◆ Records for this task
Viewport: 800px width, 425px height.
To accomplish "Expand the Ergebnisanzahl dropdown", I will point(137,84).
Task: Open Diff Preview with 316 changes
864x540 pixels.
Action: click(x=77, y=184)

==

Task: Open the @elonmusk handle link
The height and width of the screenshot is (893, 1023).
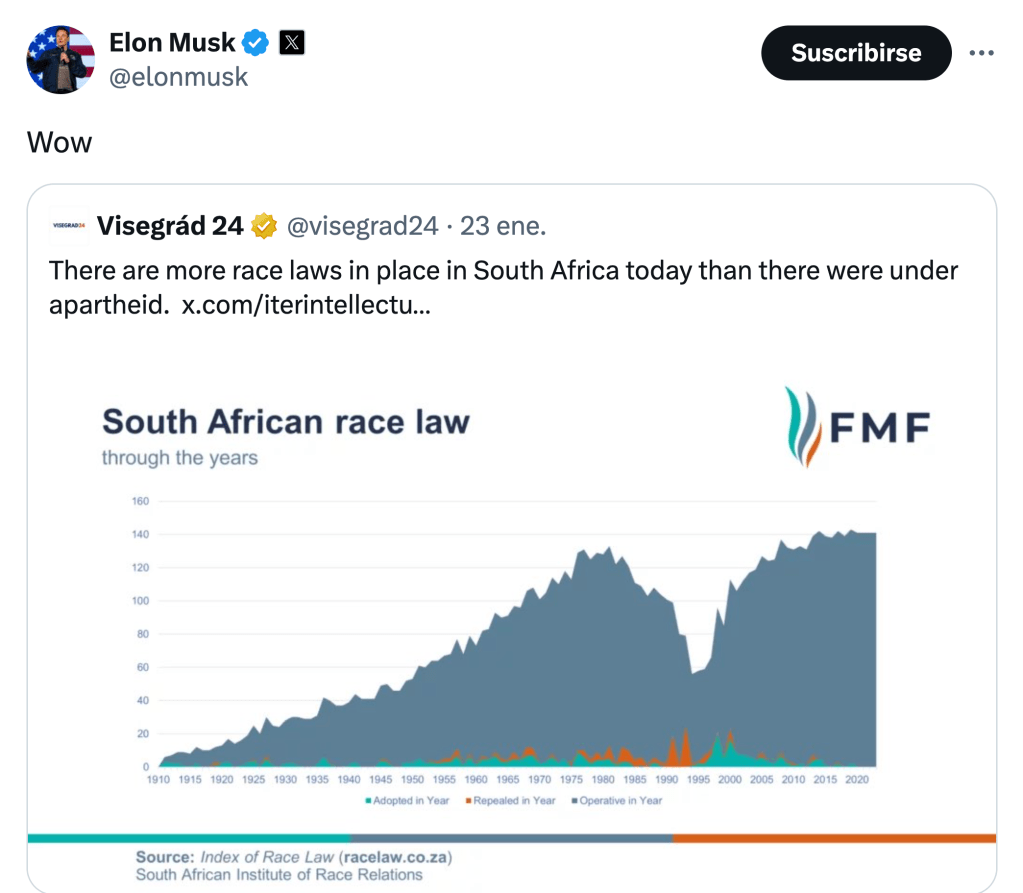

◆ Task statement
Determine the number of lines in the listing that hold the word "Open", and supply that number and nothing further.

◆ Task response
2